4. Audit your management approach
Hilton praised Wolfson and his team on having a “good handle” on what is happening throughout the business, and running Next in a way that means it is constantly evolving – both externally and internally.
“They [Next’s directors] have developed a strong culture across the business that gives people authority to act and innovate with support, so it’s not just all top down,” said Hilton.
Wolfson has spoken at length about his leadership style in the past: “Colleagues do not need permission to take decisions, taking sensible decisions is a requirement of their job.”
De Mello also praised Nexts’ leadership under Wolfson for its consitency and steadiness. “They’ve had the same leadership structure for the last couple of decades now with Wolfson at the helm and he’s very good at managing expectations,” said De Mello. “They always beat their expected results because they always temper what people expect.”
Dixon also applauded the leadership team, which has made Next an “incredibly stable” business. “Long term sustainable growth has meant the leadership team has largely grown from within and remains consistent,” said Dixon.
“It is rare to see directors leave and that stability shows through the consistency of their operations. However, unlike other retailers with highly tenured teams, the desire to innovate has remained at the forefront in what they deliver.”
5. Develop a clear acquisition strategy
Having acquired both FatFace in October and Cath Kidson in March, Wolfson said in September that the retailer would not become a “corporate blob” as it has a clear criteria for investment and maintains the independence of its acquired brands.
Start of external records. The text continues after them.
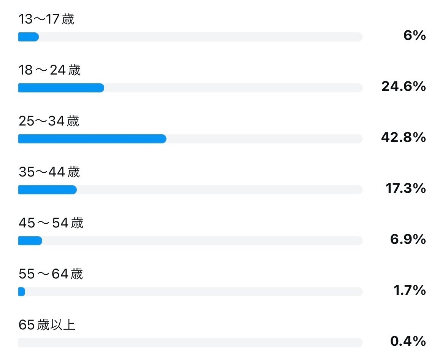Image resolution: width=445 pixels, height=364 pixels.
Task: Click the 13〜17歳 age group label
Action: [x=46, y=19]
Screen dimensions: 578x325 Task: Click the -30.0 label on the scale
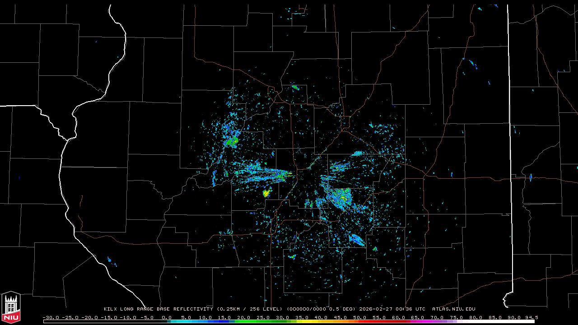(x=51, y=317)
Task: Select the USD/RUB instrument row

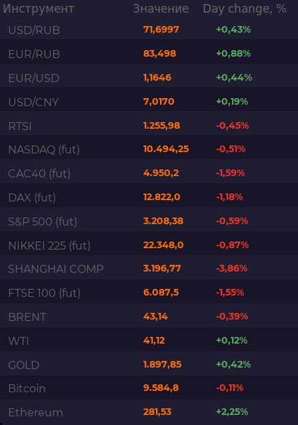Action: [149, 29]
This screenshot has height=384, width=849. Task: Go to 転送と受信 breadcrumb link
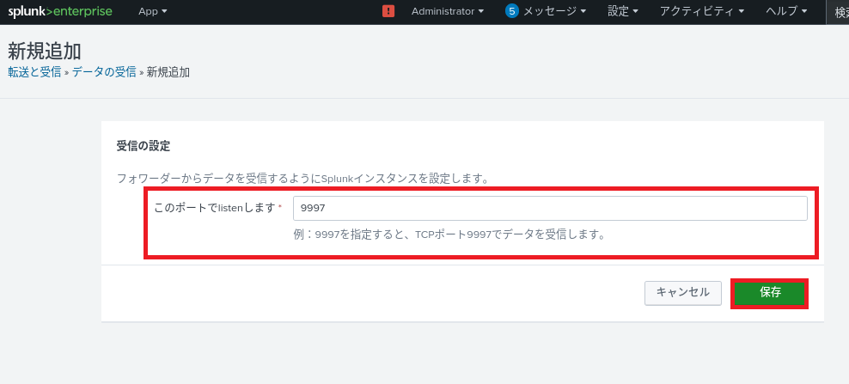[34, 72]
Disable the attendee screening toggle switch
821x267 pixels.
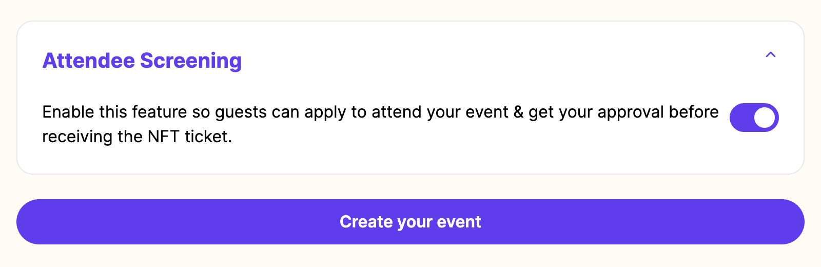pyautogui.click(x=754, y=118)
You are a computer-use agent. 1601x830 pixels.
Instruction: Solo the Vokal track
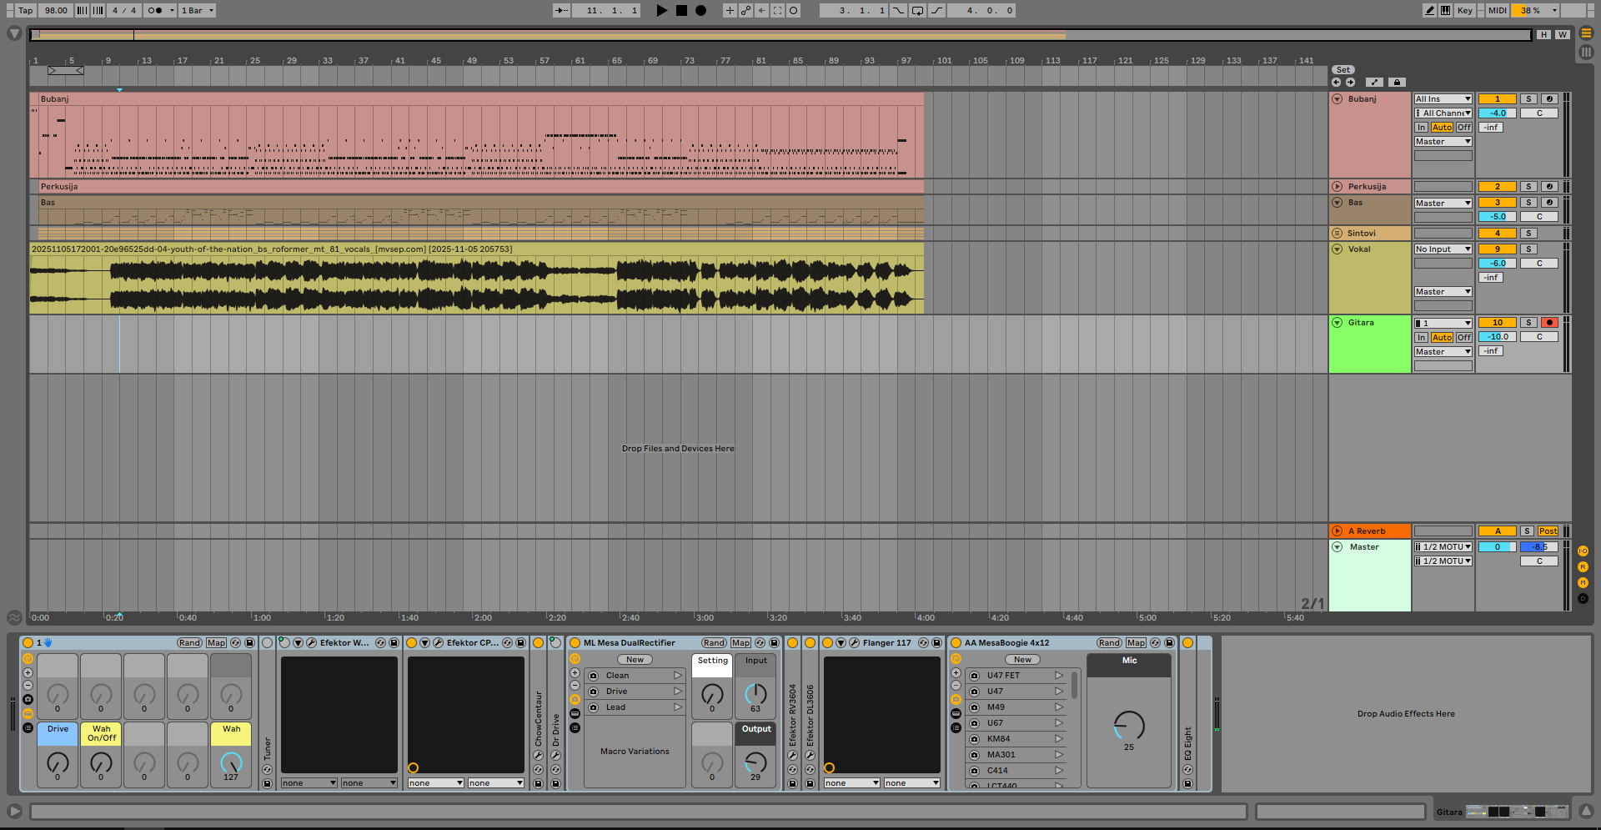click(x=1528, y=249)
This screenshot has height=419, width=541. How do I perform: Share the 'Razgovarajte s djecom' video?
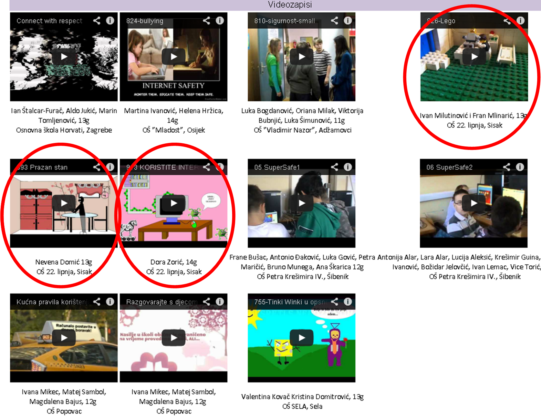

For example, under the terms of its acquisition, FatFace will retain its management autonomy and creative independence and continue to be based in Havant, Hampshire.
Next has a sharp brand acquisition strategy, which looks to take advantage of the uncertain retail climate while being “inquisitive” to bring in new offerings and expand its platform, explained Tamara Sender Ceron, associate director – fashion retail at research agency Mintel.
“It is very selective with the companies it chooses, and for example FatFace is a well performing brand rather than a struggling business,” said Ceron. “Obviously it got into financial difficulty… but [it] complements Next’s offering.”
Ceron said the acquisition of FatFace and increasing its stake in Reiss [September 2023] was a “savvy move” that is more like a partnership, as with every acquisition Next makes, it will benefit both parties “as opposed to taking on a failing brand and stripping it down”.
She added: “In the current climate we’ve seen Next and a lot of other businesses looking to expand their price architecture to include value and premium brands. It’s a clever move.”
On this, Dixon said: “They are equally able to reboot a faltering business like Made or Joules or amplify the likes of a Reiss or FatFace to new levels. They instinctively know which brands will add value to their portfolio and likewise are also often considered a preferred bidder due to the way they operate and conduct themselves.”
While the sector praises Next, experts also said there are challenges on the horizon, as scaled-back Christmas sales during the ongoing cost of living crisis could put a dent in its financial results. But broadly speaking, the industry tells Drapers that Next is at the vanguard of British high street fashion – and there are plenty of lessons to be taken from its success.